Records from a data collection
--------

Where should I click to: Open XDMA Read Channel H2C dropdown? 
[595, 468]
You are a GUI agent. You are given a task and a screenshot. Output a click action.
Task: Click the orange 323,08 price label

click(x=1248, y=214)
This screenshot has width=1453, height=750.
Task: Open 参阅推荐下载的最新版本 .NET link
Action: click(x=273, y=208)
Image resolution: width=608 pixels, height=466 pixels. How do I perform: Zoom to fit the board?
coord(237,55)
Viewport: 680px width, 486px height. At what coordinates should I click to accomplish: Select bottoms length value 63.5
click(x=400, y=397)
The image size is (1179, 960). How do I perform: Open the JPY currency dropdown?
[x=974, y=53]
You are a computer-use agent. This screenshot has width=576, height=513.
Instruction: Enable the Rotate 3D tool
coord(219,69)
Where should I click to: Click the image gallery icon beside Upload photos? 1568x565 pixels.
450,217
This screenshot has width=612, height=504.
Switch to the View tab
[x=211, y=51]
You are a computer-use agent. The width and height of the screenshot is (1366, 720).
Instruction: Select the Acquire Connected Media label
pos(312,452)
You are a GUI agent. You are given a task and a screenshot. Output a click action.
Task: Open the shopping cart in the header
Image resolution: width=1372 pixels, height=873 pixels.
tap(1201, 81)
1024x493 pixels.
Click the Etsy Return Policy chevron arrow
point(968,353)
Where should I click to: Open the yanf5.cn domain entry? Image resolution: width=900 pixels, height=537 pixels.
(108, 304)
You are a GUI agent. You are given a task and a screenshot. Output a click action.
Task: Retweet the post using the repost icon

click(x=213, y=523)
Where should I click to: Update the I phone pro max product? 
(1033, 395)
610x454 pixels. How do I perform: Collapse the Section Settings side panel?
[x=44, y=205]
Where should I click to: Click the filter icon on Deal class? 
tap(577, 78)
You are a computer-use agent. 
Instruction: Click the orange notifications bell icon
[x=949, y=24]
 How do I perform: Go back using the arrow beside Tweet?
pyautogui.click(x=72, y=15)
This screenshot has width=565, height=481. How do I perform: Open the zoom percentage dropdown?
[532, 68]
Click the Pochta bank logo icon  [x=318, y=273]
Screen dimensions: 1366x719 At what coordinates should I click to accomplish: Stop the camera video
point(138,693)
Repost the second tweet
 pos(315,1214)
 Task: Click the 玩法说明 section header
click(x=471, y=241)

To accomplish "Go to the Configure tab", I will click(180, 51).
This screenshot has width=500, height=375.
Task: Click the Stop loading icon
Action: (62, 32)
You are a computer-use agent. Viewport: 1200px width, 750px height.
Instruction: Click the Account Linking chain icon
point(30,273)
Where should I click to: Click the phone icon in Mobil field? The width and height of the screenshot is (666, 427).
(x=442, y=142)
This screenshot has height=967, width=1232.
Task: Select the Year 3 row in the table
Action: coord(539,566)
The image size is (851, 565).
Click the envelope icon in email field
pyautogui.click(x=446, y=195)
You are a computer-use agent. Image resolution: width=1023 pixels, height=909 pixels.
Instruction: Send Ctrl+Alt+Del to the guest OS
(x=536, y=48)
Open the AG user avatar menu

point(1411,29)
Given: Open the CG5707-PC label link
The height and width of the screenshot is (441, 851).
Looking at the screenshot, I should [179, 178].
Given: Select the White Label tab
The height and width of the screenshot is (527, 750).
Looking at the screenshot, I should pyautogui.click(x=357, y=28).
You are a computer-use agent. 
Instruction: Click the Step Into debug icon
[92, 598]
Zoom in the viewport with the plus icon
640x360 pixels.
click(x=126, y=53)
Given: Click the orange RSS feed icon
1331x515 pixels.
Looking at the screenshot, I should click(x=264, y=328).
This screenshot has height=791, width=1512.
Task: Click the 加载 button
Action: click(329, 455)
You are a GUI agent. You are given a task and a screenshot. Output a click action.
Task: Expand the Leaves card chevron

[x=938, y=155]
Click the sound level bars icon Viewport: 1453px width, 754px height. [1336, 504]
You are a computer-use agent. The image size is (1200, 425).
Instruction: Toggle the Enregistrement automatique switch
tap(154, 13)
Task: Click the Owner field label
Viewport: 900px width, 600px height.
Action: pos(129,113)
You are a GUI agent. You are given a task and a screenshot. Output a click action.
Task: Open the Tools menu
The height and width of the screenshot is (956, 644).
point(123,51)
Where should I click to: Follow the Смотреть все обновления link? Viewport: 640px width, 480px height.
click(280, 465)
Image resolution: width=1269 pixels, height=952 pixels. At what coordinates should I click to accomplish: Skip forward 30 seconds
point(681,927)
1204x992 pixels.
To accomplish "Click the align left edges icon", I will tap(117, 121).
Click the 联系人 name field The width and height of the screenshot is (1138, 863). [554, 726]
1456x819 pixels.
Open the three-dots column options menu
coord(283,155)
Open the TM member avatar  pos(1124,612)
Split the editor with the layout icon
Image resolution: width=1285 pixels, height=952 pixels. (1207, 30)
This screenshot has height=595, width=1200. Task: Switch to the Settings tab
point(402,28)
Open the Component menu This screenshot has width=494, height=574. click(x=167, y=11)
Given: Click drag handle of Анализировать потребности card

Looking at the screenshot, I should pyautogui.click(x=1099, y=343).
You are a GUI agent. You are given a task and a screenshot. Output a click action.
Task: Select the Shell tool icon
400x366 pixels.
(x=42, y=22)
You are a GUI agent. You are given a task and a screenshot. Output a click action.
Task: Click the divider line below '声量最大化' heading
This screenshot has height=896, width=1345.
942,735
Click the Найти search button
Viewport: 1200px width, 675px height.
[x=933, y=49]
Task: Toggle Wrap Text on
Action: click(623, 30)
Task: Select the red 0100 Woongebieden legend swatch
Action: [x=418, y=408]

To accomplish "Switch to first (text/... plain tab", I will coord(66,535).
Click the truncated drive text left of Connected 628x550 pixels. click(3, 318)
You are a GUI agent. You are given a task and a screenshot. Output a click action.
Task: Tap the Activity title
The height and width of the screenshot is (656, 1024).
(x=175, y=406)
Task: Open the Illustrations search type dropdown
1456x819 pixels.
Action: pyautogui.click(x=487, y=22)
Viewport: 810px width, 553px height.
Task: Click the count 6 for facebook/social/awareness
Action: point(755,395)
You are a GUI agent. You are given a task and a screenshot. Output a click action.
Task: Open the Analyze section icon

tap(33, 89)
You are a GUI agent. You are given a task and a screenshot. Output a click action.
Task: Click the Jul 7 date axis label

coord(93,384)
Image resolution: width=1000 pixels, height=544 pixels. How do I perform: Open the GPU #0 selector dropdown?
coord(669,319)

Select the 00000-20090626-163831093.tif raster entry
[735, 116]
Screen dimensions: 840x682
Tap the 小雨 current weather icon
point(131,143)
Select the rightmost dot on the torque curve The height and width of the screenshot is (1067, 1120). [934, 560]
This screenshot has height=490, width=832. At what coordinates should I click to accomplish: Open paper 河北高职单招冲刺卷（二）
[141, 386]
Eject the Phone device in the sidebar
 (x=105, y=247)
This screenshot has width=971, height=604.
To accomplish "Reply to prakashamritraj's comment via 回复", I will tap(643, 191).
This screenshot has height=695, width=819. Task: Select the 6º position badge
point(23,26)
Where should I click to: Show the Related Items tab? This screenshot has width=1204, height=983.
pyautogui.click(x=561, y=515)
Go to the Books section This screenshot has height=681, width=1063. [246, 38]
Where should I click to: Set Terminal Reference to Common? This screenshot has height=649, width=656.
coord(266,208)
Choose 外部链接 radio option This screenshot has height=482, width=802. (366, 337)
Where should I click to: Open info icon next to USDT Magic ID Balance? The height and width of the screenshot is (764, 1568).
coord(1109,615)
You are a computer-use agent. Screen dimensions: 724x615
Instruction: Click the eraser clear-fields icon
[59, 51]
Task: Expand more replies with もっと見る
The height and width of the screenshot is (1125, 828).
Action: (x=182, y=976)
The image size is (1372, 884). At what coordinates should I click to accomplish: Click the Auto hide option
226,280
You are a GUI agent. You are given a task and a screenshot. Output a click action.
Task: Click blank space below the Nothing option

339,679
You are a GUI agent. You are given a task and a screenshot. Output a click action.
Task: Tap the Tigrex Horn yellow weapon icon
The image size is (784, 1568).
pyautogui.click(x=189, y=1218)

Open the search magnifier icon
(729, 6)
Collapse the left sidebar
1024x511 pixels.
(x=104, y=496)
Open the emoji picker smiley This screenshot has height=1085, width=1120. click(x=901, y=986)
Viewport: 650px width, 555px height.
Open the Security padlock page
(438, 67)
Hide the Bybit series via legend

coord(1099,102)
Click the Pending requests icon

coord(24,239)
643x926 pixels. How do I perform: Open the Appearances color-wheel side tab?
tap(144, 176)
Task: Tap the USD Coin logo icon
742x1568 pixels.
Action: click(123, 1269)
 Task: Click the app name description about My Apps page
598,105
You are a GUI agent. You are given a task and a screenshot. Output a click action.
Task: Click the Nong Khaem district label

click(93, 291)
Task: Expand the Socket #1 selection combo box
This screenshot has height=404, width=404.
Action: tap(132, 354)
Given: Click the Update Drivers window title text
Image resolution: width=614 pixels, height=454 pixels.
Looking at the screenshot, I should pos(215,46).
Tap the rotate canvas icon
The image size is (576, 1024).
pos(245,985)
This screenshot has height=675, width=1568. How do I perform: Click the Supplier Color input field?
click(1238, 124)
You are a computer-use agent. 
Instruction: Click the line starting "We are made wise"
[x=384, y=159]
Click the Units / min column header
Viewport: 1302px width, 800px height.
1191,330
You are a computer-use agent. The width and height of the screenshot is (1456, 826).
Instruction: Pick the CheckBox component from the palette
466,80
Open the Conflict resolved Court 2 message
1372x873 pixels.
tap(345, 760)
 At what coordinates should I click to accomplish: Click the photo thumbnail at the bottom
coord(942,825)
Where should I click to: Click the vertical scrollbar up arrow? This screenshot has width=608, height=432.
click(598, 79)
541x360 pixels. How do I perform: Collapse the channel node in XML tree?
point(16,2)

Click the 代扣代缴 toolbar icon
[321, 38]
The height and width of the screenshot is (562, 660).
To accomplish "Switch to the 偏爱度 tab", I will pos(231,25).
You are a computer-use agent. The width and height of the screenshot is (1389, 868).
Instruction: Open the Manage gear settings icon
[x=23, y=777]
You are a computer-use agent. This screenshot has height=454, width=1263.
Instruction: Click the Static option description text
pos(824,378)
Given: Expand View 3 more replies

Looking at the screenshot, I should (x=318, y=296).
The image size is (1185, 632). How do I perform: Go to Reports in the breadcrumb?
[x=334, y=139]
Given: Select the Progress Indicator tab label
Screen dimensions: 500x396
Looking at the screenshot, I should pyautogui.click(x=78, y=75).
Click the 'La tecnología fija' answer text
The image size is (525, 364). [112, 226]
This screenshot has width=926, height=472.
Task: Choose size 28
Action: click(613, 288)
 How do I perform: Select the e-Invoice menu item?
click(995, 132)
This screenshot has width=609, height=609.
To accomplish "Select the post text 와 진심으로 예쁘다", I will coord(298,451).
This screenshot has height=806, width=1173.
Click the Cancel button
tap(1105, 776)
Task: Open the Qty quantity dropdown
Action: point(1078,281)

--------

Task goal ▸ Each line of the records, from the opening one through the line holding "Click the Pochta", should be restated word for word, with nothing else in the answer.

Response area ▸
Where should I click to: Open XDMA Read Channel H2C dropdown? 
[595, 468]
You are a GUI agent. You are given a task and a screenshot. Output a click action.
Task: Click the orange 323,08 price label

click(x=1248, y=214)
This screenshot has width=1453, height=750.
Task: Open 参阅推荐下载的最新版本 .NET link
Action: click(x=273, y=208)
Image resolution: width=608 pixels, height=466 pixels. How do I perform: Zoom to fit the board?
coord(237,55)
Viewport: 680px width, 486px height. At what coordinates should I click to accomplish: Select bottoms length value 63.5
click(x=400, y=397)
The image size is (1179, 960). How do I perform: Open the JPY currency dropdown?
[x=974, y=53]
You are a computer-use agent. This screenshot has width=576, height=513.
Instruction: Enable the Rotate 3D tool
coord(219,69)
Where should I click to: Click the image gallery icon beside Upload photos? 1568x565 pixels.
450,217
This screenshot has width=612, height=504.
Switch to the View tab
[x=211, y=51]
You are a computer-use agent. The width and height of the screenshot is (1366, 720).
Instruction: Select the Acquire Connected Media label
pos(312,452)
You are a GUI agent. You are given a task and a screenshot. Output a click action.
Task: Open the shopping cart in the header
Image resolution: width=1372 pixels, height=873 pixels.
tap(1201, 81)
1024x493 pixels.
Click the Etsy Return Policy chevron arrow
point(968,353)
Where should I click to: Open the yanf5.cn domain entry? Image resolution: width=900 pixels, height=537 pixels.
(108, 304)
You are a GUI agent. You are given a task and a screenshot. Output a click action.
Task: Retweet the post using the repost icon

click(x=213, y=523)
Where should I click to: Update the I phone pro max product? 
(1033, 395)
610x454 pixels. How do I perform: Collapse the Section Settings side panel?
[x=44, y=205]
Where should I click to: Click the filter icon on Deal class? 
tap(577, 78)
You are a computer-use agent. 
Instruction: Click the orange notifications bell icon
[x=949, y=24]
 How do I perform: Go back using the arrow beside Tweet?
pyautogui.click(x=72, y=15)
This screenshot has width=565, height=481. How do I perform: Open the zoom percentage dropdown?
[532, 68]
Click the Pochta bank logo icon  [x=318, y=273]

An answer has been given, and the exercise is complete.